Homework 2.1: Overwhelming a prior (45 pts)

[1]:

import numpy as np

As we will see as we continue in this class, it is important to carefully choose the prior distribution when building your generative models. Nonetheless, for many parameter estimation problems where there are many data, the contribution of the prior is overwhelmed by the likelihood, so the exact details (within some constraints) of the prior are less important. We will explore this computationally in this problem.

To do this exploration, we will work with a data set that comes from David Prober’s lab. In the Prober lab, they monitor activity of zebrafish larvae of different genotypes in efforts to understand how sleep is controlled. In one experiment, published in Gandhi, et al., 2015, the measured how many minutes of activity each of 17 fish larvae had over the course of the nine hours of their third night.

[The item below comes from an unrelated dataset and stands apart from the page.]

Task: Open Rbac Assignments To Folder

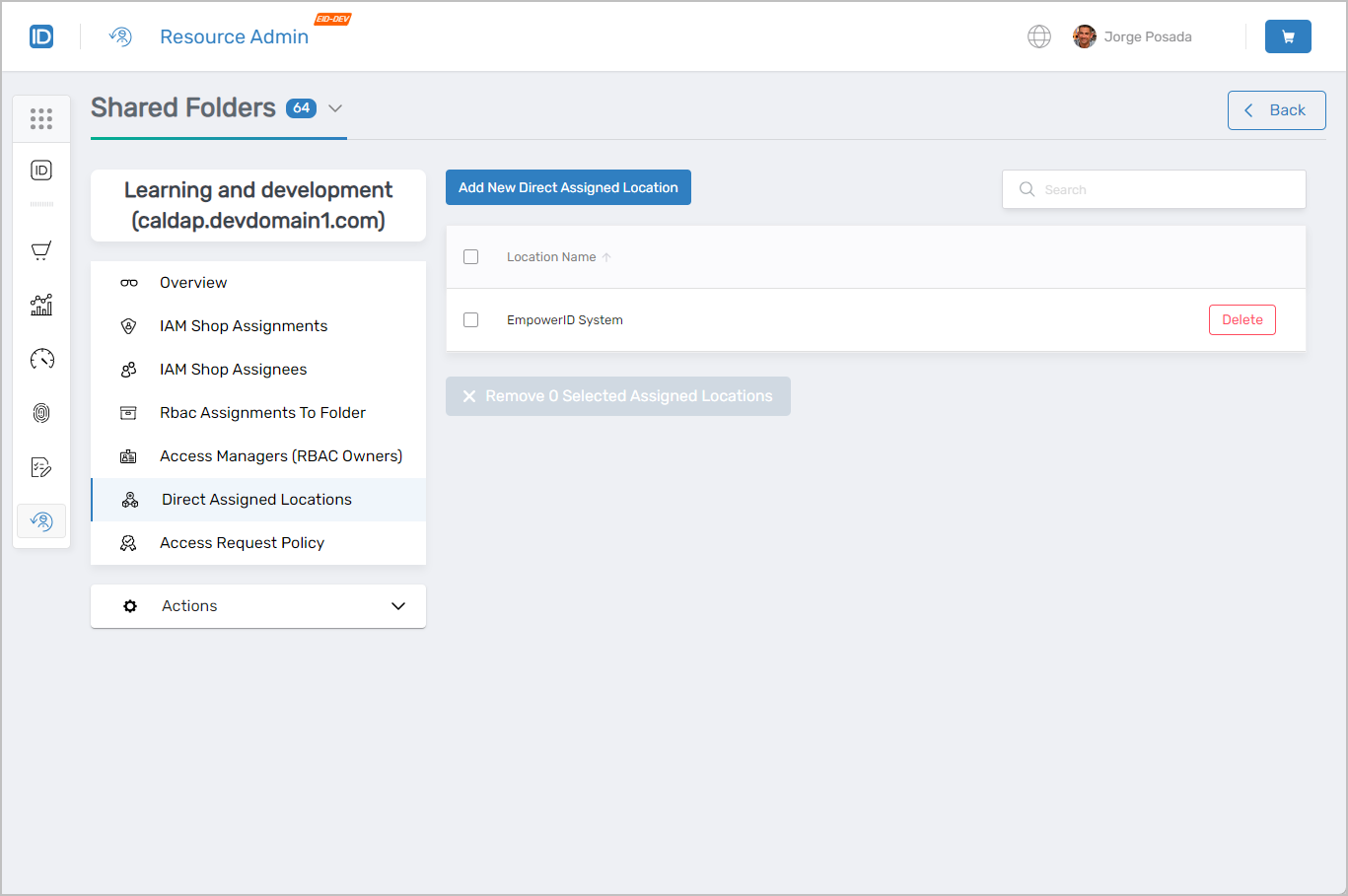Action: (262, 413)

The results are most easily loaded directly into a Numpy array into a variable we will call y.

[2]:

y = np.array(
    [200, 190, 200, 249, 232, 319, 104, 93, 233,
     287, 49, 311, 225, 243, 113, 133, 179]
)

For our generative model, we will use a Normal likelihood; that is, we model the data as drawn from a Normal distribution with location parameter \(\mu\) and scale parameter \(\sigma\).

\begin{align} \{y_i\} \mid \mu, \sigma \sim \text{Norm}(\mu, \sigma)\;\forall i. \end{align}

Your task in this problem is to plot the posterior distribution, \(g(\mu, \sigma \mid \{y_i\})\) for each of the following priors.

a) For your first prior, we will use improper uninformative priors. We say they are uninformative because they are very broad (infinitely so; they are not even normalizable).

\begin{align} &g(\mu) = \text{constant},\\[1em] &g(\sigma) = 1/\sigma. \end{align}

Of course, both \(\mu\) and \(\sigma\) are assumed to be nonnegative.

b) Again assume \(g(\sigma) = 1/\sigma\). Now use a Normal prior for \(\mu\) with a location parameter of 225 minutes and a scale parameter of 150 minutes.

\begin{align} \mu \sim \text{Normal}(225 \text{ min}, 150 \text{ min}). \end{align}

What effect does choosing this prior as opposed to a uniform prior have on the posterior probability?

c) Now assume a scale parameter of 20 minutes for the prior for \(\mu\). That is, again take \(g(\sigma) = 1/\sigma\), but take

\begin{align} \mu \sim \text{Normal}(225 \text{ min}, 20 \text{ min}). \end{align}

How is the posterior effected? Comment on why you see the effect you do.